Ce qui m’a permis de me lancer dans cette tentative, c’est une phrase de mon prof de guitare : après avoir cité Mallarmé, qui aurait dit qu’on écrit avec des mots et non des idées, il me glisse que c’est en écrivant qu’on découvre ce qu’on avait à dire. Jusque là, je n’avais pas osé le croire, mais puisque c’est lui me le dit, qu’il sait ce qu’il dit, voilà. Depuis, j’ai lu un certain nombre de témoignages d’écrivains déclinant cette idée de diverses façons, souvent un peu coquettes. Il semblerait donc, à les en croire, que beaucoup publient un bouquin dont ils ne savaient rien avant de s’atteler à la tâche, à la faveur de la fécondité de phrases qui s’engendrent d’elles-mêmes sur la feuille, un mot découlant de l’autre. Mouais. Je vois bien comment ça marche, et c’est aussi ce qui se passe quand j’essaie d’écrire mon texte, mais le processus décrit me paraît sinon fallacieux, du moins réducteur – il me laisse un peu sur ma faim. Il n’en reste pas moins que c’est cette idée de l’avènement de l’histoire par la grâce des mots seuls qui légitime à mes yeux ma tentative. On verra bien où cela mène.
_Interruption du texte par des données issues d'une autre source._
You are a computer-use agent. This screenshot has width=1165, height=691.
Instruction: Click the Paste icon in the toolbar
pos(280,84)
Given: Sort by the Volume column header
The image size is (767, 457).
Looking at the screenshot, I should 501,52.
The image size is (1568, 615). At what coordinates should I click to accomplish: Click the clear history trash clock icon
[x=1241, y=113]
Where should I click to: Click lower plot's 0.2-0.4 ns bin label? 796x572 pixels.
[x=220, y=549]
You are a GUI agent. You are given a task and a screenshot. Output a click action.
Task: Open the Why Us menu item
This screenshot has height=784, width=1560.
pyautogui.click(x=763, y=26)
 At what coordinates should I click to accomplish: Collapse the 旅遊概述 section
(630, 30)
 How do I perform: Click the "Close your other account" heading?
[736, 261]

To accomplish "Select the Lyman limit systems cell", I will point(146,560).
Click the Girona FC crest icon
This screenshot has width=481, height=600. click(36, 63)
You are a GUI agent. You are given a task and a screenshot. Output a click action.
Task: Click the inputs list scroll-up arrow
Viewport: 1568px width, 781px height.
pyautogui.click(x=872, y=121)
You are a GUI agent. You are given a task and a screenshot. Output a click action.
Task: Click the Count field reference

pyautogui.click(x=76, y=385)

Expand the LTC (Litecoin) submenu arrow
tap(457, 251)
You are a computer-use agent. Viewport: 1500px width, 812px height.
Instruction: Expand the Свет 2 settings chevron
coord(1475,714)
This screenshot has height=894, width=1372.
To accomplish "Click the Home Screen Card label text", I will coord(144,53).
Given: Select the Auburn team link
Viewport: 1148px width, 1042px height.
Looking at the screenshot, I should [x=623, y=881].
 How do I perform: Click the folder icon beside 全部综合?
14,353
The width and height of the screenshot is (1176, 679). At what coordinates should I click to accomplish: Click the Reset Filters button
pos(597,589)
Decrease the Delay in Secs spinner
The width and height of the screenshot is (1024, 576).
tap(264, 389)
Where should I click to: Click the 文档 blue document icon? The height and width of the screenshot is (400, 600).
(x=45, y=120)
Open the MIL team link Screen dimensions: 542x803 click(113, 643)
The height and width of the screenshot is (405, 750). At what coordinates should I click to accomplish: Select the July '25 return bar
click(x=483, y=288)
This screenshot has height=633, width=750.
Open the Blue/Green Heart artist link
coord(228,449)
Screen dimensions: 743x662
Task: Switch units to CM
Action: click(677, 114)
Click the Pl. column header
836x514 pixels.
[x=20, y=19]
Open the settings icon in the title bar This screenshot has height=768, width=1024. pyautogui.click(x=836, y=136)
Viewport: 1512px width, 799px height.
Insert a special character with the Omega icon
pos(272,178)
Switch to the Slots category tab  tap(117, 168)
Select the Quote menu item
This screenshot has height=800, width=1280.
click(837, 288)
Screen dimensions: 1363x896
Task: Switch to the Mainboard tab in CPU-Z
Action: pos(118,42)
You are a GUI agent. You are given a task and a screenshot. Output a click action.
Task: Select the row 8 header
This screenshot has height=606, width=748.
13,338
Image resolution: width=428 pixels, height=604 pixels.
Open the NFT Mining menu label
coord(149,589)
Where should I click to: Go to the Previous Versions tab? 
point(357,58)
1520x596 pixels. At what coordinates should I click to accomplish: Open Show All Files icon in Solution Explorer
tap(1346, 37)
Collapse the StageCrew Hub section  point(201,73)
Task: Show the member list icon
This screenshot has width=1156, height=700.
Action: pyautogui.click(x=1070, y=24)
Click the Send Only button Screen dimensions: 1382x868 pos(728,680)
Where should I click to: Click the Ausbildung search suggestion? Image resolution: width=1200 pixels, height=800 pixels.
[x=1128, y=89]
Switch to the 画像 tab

Cependant, ce n’est pas, pour l’instant (je n’en suis qu’au tout début), comme quand j’écris un poème, ou une lettre, ou même les petites vignettes que j’ai pu partager sur ce blog. Dans ces cas-là, je suis saisie de la nécessité d’écrire. Ce n’est pas que j’aie une idée (malheureusement, c’est un problème général, je n’ai d’idées pour rien). Mais il y a quelque chose, là, qui n’est pas de l’ordre du langage, mélange de pression, de sensation, d’émotion, de désir, qui doit s’exprimer, et qui se bat, contre le manque de temps, contre mon opacité, mes limites, la pauvreté de mon vocabulaire et de mon imagination, qui insiste pour se dire, et qui finit par se libérer de moi dans une grande joie solaire. D’ailleurs, il n’y a pas toujours de lutte. Beaucoup de vers sont donnés, pas seulement le premier, n’en déplaise à Valéry (qui avait d’autres exigences et pour qui un vers donné était probablement d’une autre trempe que ceux que je reçois), mais vraiment donnés, beauté et légèreté. Ainsi mon travail est-il de transcrire ce qui est déjà là, que je n’ai pas inventé, qui m’est offert. Bien sûr, je n’y arrive pas toujours, mais il me semble que l’échec est davantage lié au fait que l’urgence que “cela” avait d’être exprimé n’était pas assez vive. Le poème est le lieu d’une rencontre avec l’altérité du monde (alors oui, moi, je crois qu’il existe un monde extérieur), cherchant à se frayer un chemin à travers nous, dont nous devons manifester le signe. Quand c’est moi qui me bats contre moi-même pour pondre une phrase ou un vers, c’est beaucoup plus laborieux et cela conduit rarement à une réussite. C’est pourquoi il m’est difficile d’entreprendre un texte narratif, que je dois en grande partie extraire de mes maigres forces, et où je ne cesse de douter de la justesse de ce que j’écris, de lutter contre l’artificialité tapie derrière chaque phrase. A quoi bon ? Il ne faut écrire que ce que l’on est appelé à écrire.

Et pourtant, je dois essayer. J’entrevois que cet exercice trouve sa raison d’être dans l’apprentissage de la patience. Il faut laisser au levain le temps de travailler. On verra dans quelques temps si tout cela peut devenir autre chose qu’un tas de mots.